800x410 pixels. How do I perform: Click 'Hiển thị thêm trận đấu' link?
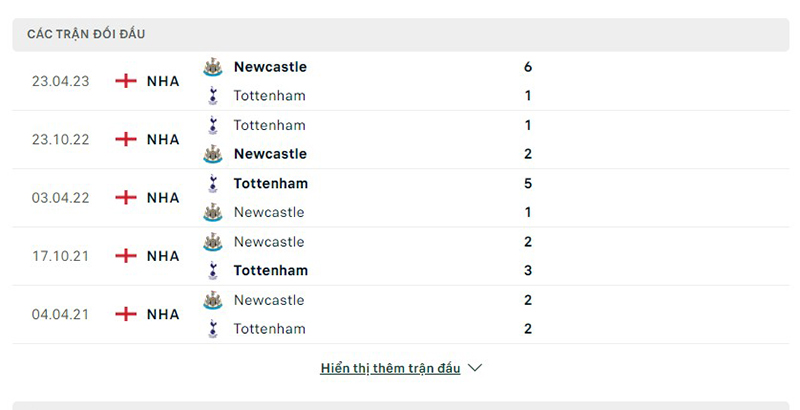[x=390, y=368]
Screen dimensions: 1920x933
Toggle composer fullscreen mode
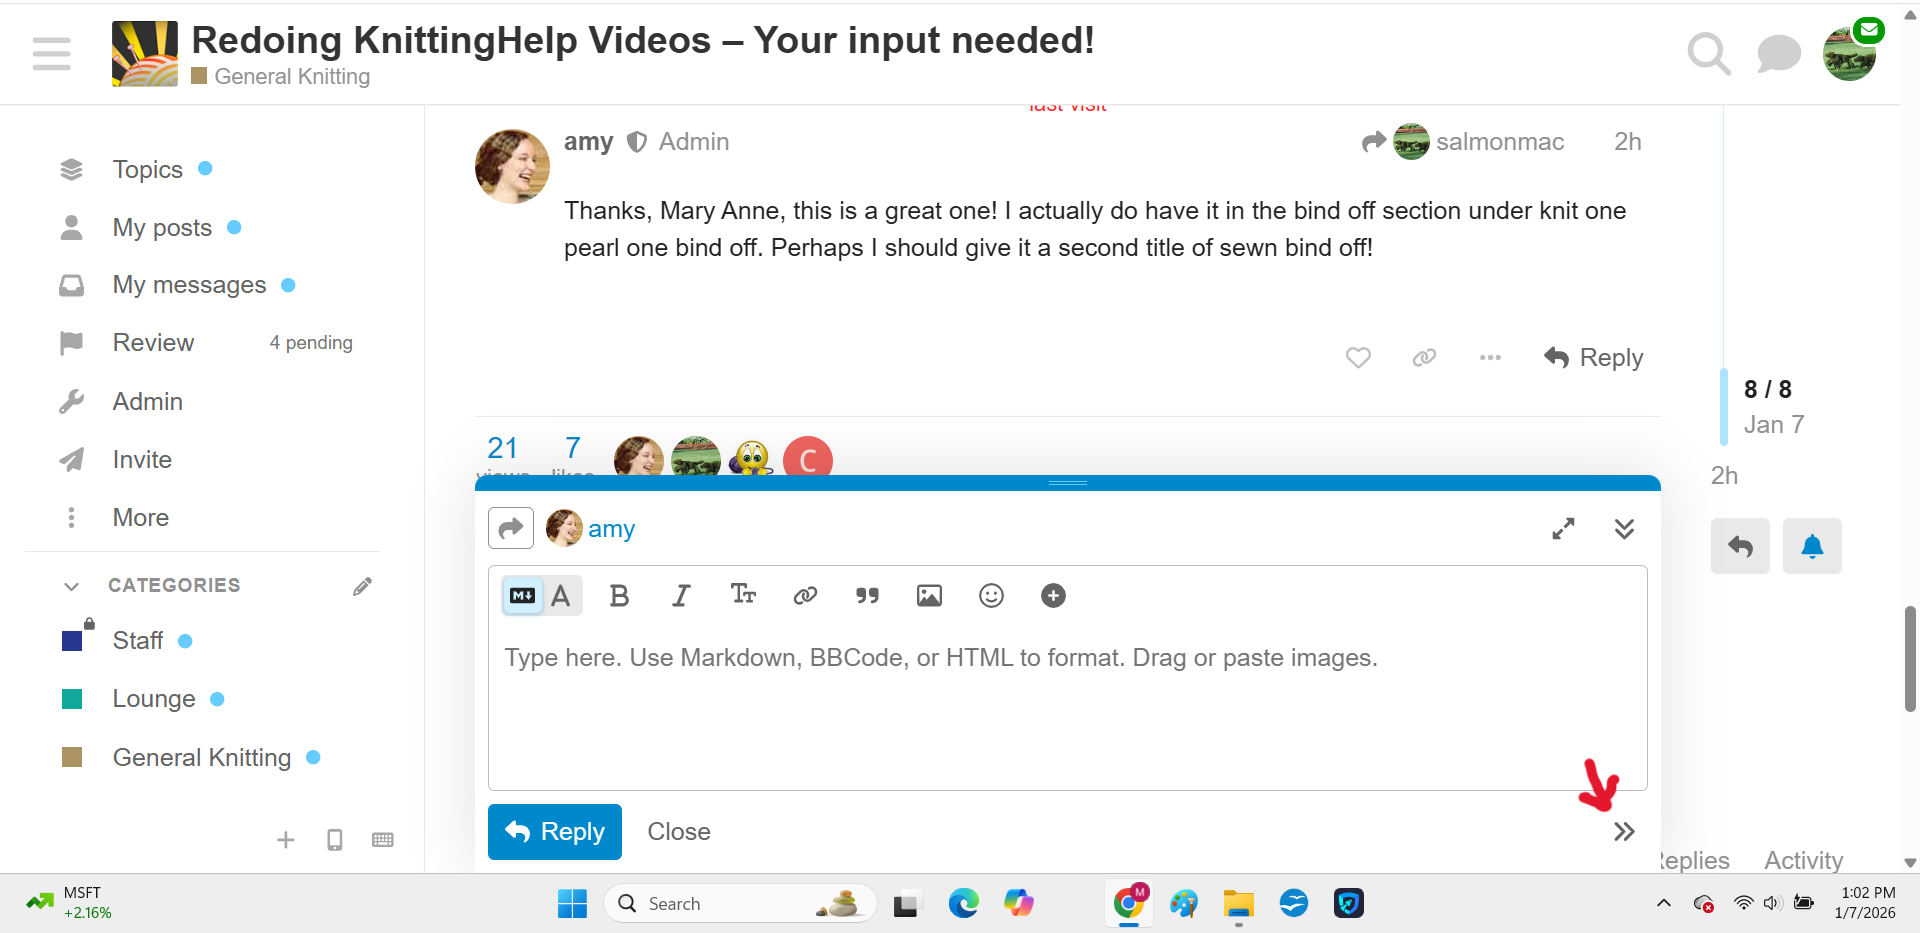(x=1563, y=529)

________________________

# Goal of the exercise
Print the whole listing above once more, word for word, without its pictures.

# Answer to this problem
800x410 pixels. How do I perform: Click 'Hiển thị thêm trận đấu' link?
[x=390, y=368]
Screen dimensions: 1920x933
Toggle composer fullscreen mode
(x=1563, y=529)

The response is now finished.